From the W.K. Kellogg Eye Center, Department of Ophthalmology and Visual Sciences, University of Michigan, Ann Arbor, Michigan, USA (J.D.S., Y.Z., C.A.A., J.B.); Department of Health Management and Policy, University of Michigan School of Public Health, Ann Arbor, Michigan, USA (J.D.S.).
From the W.K. Kellogg Eye Center, Department of Ophthalmology and Visual Sciences, University of Michigan, Ann Arbor, Michigan, USA (J.D.S., Y.Z., C.A.A., J.B.).
Am J Ophthalmol. 2024 Jun;262:153-160. doi: 10.1016/j.ajo.2024.01.030. Epub 2024 Feb 1.
Nearly all published ophthalmology-related Big Data studies rely exclusively on International Classification of Diseases (ICD) billing codes to identify patients with particular ocular conditions.
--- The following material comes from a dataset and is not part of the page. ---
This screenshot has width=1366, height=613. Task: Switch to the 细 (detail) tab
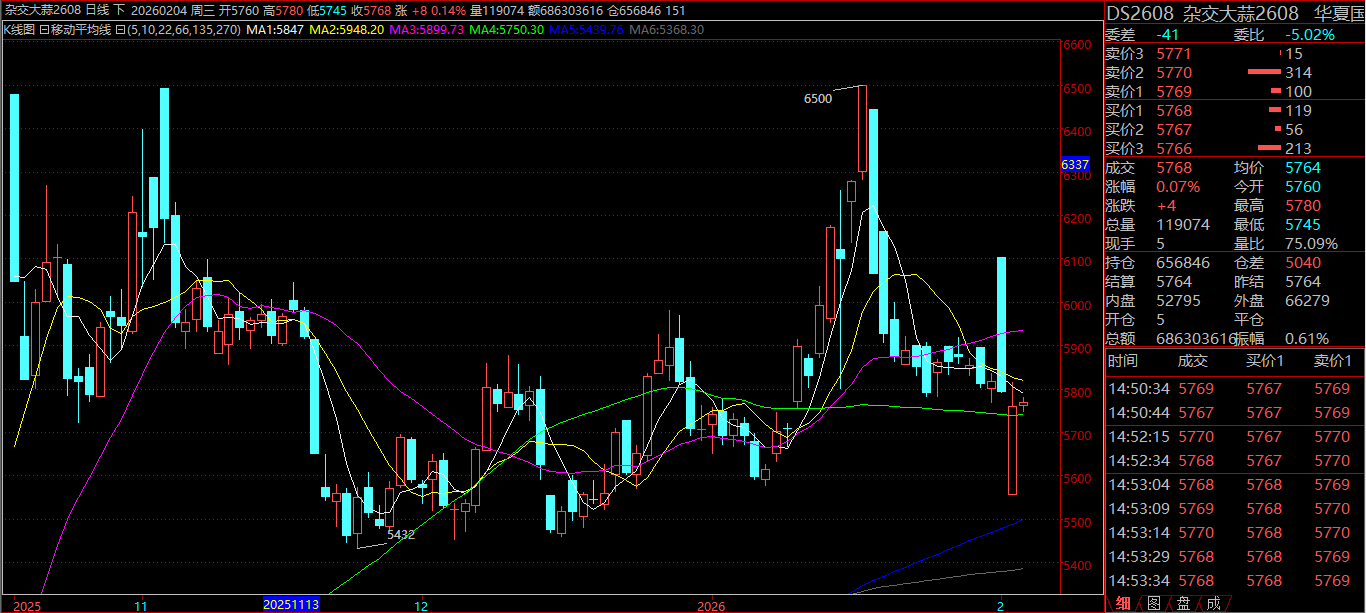(x=1124, y=603)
However, inaccurate or nonspecific codes may be used. We assessed whether natural language processing (NLP), as an alternative approach, could more accurately identify lens pathology.
Database study comparing the accuracy of NLP versus ICD billing codes to properly identify lens pathology.
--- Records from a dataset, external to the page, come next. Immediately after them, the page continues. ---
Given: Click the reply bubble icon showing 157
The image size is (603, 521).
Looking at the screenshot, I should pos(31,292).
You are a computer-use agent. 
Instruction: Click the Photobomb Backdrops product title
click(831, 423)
We developed an NLP algorithm capable of searching free-text lens exam data in the electronic health record (EHR) to identify the type(s) of cataract present, cataract density, presence of intraocular lenses, and other lens pathology. We applied our algorithm to 17.5 million lens exam records in the Sight Outcomes Research Collaborative (SOURCE) repository. We selected 4314 unique lens-exam entries and asked 11 clinicians to assess whether all pathology present in the entries had been correctly identified in the NLP algorithm output. The algorithm's sensitivity at accurately identifying lens pathology was compared with that of the ICD codes.
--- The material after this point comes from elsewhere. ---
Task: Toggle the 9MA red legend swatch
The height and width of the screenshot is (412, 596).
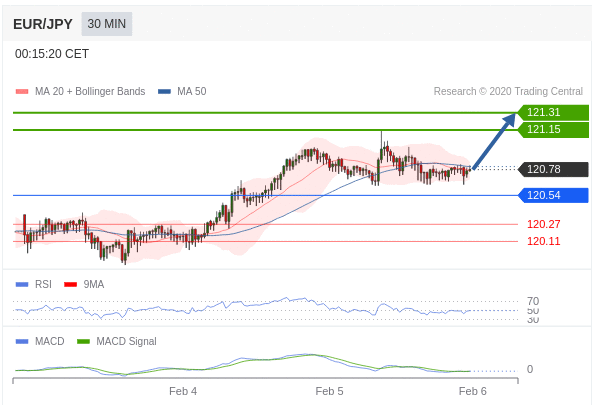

The NLP algorithm correctly identified all lens pathology present in 4104 of the 4314 lens-exam entries (95.1%). For less common lens pathology, algorithm findings were corroborated by reviewing clinicians for 100% of mentions of pseudoexfoliation material and 99.7% for phimosis, subluxation, and synechia. Sensitivity at identifying lens pathology was better for NLP (0.98 [0.96-0.99] than for billing codes (0.49 [0.46-0.53]).
Our NLP algorithm identifies and classifies lens abnormalities routinely documented by eye-care professionals with high accuracy. Such algorithms will help researchers to properly identify and classify ocular pathology, broadening the scope of feasible research using real-world data.
几乎所有已发表的眼科相关大数据研究都仅依赖国际疾病分类(ICD)计费代码来识别患有特定眼部疾病的患者。然而,计费代码可能存在不准确或不明确的情况。我们评估了自然语言处理(NLP)作为替代方法是否可以更准确地识别晶状体病变。
比较 NLP 与 ICD 计费代码准确性以正确识别晶状体病变的数据库研究。
我们开发了一种 NLP 算法,能够在电子健康记录(EHR)中搜索自由文本晶状体检查数据,以识别存在的白内障类型、白内障密度、人工晶状体的存在以及其他晶状体病变。我们将我们的算法应用于 SOURCE 存储库中的 1750 万份晶状体检查记录。我们选择了 4314 个独特的晶状体检查条目,并要求 11 名临床医生评估条目内的所有病理是否都在 NLP 算法输出中得到正确识别。比较了算法识别晶状体病变的准确性与 ICD 代码的准确性。
NLP 算法正确识别了 4314 个晶状体检查条目中的 4104 个(95.1%)存在的所有晶状体病变。对于不太常见的晶状体病变,对于假剥脱物质的提及,算法结果得到了 100%的临床医生的证实,对于 99.7%的病例,对于膜性外翻、脱位和粘连的提及,算法结果也得到了证实。识别晶状体病变的敏感性方面,NLP(0.98 [0.96-0.99])优于计费代码(0.49 [0.46-0.53])。
我们的 NLP 算法以高精度识别和分类眼科医生常规记录的晶状体异常。此类算法将帮助研究人员正确识别和分类眼部病变,扩大使用真实世界数据进行可行研究的范围。